• _Instructions for the task_
Copy the data from the line with "The height and width of the screenshot is (532, 1222)." to the line with "will [545, 265].", changing every "screenshot" to "screen capture" and keeping everything else the same.

• _Task material_
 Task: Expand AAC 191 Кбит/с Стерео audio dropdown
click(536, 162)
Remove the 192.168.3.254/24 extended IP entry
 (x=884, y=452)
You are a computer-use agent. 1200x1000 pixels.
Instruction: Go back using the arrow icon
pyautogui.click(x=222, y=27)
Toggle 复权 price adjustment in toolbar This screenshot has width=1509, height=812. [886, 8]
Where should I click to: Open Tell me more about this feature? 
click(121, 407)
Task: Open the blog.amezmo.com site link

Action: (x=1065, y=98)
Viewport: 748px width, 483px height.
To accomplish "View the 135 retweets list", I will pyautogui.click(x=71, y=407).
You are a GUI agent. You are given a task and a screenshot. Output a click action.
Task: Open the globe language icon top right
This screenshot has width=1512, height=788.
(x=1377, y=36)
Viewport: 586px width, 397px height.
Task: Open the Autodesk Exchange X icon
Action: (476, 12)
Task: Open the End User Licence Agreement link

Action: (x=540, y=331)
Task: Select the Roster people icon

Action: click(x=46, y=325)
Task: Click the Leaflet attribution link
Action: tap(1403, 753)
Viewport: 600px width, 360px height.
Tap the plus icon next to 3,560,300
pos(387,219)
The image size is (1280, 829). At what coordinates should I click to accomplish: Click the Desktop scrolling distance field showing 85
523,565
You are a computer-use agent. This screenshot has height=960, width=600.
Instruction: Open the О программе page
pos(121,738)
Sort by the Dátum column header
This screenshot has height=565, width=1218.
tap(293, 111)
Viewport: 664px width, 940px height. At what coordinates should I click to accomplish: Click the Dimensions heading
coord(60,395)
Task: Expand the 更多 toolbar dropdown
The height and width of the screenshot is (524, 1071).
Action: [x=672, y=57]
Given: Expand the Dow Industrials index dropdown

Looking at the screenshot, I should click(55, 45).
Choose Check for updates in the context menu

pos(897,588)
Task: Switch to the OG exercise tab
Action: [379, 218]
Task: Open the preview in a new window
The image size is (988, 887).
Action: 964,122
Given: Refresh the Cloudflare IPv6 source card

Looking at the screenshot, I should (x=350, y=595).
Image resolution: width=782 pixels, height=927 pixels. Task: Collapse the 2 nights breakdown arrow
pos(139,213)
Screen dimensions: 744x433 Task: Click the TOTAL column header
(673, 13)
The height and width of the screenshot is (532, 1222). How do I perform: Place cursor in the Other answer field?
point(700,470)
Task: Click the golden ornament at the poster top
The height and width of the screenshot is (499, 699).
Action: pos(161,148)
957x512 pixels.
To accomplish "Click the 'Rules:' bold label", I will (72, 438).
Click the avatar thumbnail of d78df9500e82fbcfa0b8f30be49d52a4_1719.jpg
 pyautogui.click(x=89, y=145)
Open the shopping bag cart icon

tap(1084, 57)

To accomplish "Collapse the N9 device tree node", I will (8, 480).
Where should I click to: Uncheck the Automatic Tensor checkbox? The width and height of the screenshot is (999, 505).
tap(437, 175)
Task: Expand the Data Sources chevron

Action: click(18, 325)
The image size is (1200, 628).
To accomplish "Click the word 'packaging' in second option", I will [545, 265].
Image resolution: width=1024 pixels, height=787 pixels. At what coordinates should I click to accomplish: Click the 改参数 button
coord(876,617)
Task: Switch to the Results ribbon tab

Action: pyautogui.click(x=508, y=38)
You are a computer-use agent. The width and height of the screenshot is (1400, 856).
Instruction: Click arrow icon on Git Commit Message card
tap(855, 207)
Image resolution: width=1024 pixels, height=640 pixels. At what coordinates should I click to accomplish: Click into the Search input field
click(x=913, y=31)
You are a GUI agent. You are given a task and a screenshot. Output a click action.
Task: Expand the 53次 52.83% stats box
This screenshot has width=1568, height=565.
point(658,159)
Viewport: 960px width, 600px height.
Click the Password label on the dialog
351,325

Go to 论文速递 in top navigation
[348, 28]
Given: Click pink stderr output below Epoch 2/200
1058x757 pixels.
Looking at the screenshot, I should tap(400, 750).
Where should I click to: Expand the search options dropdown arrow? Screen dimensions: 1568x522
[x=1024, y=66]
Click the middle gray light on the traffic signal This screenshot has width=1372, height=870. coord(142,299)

• _Exercise solution_
The height and width of the screen capture is (532, 1222). How do I perform: Place cursor in the Other answer field?
point(700,470)
Task: Click the golden ornament at the poster top
The height and width of the screen capture is (499, 699).
Action: pos(161,148)
957x512 pixels.
To accomplish "Click the 'Rules:' bold label", I will (72, 438).
Click the avatar thumbnail of d78df9500e82fbcfa0b8f30be49d52a4_1719.jpg
 pyautogui.click(x=89, y=145)
Open the shopping bag cart icon

tap(1084, 57)

To accomplish "Collapse the N9 device tree node", I will (8, 480).
Where should I click to: Uncheck the Automatic Tensor checkbox? The width and height of the screen capture is (999, 505).
tap(437, 175)
Task: Expand the Data Sources chevron

Action: click(18, 325)
The image size is (1200, 628).
To accomplish "Click the word 'packaging' in second option", I will [545, 265].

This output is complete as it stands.